Dice André Louf, monaco trappista, abate e studioso, nel 1980:

L’interiorità non procede da sé, come neppure la fede, né la preghiera. Esse appaiono dapprima come una notte che risulterebbe inutile volersi risparmiare. La Chiesa e il contemplativo si trovano ad affrontare la loro parte di ateismo, che non è caratteristico dei non credenti, ma che ciascuno porta dolorosamente nell’intimo. Per quanto possa sembrare curioso, prima di essere esperto delle cose di Dio, il monaco è esperto in ateismo.

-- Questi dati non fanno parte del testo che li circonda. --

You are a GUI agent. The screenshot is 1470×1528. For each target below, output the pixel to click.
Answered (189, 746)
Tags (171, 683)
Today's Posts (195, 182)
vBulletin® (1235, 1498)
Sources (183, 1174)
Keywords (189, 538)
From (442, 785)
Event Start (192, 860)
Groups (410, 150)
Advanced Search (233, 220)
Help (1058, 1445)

Si ritrova  fraternamente al fianco di tutti quelli che dubitano e che non riescono ancora ad abbandonarsi alla dolcezza di Dio. Perché egli sa per esperienza che cosa è questo crogiolo della fede e come vi opera la mano di Dio, spogliandoci di tutti i nostri idoli. Solo all’uscita del crogiolo si mette a brillare una luce fioca, un certo presentimento del Dio unico e vero, rivelato nella gloria che illumina il volto del Signore Gesù.

♦ André Louf, Benedetto, uomo di Dio per tutti i tempi, in Uomini di Dio. Testimoni della gioia evangelica, prefazione di E. Bianchi, Edizioni Qiqajon-Comunità di Bose 2019, pp. 18-19.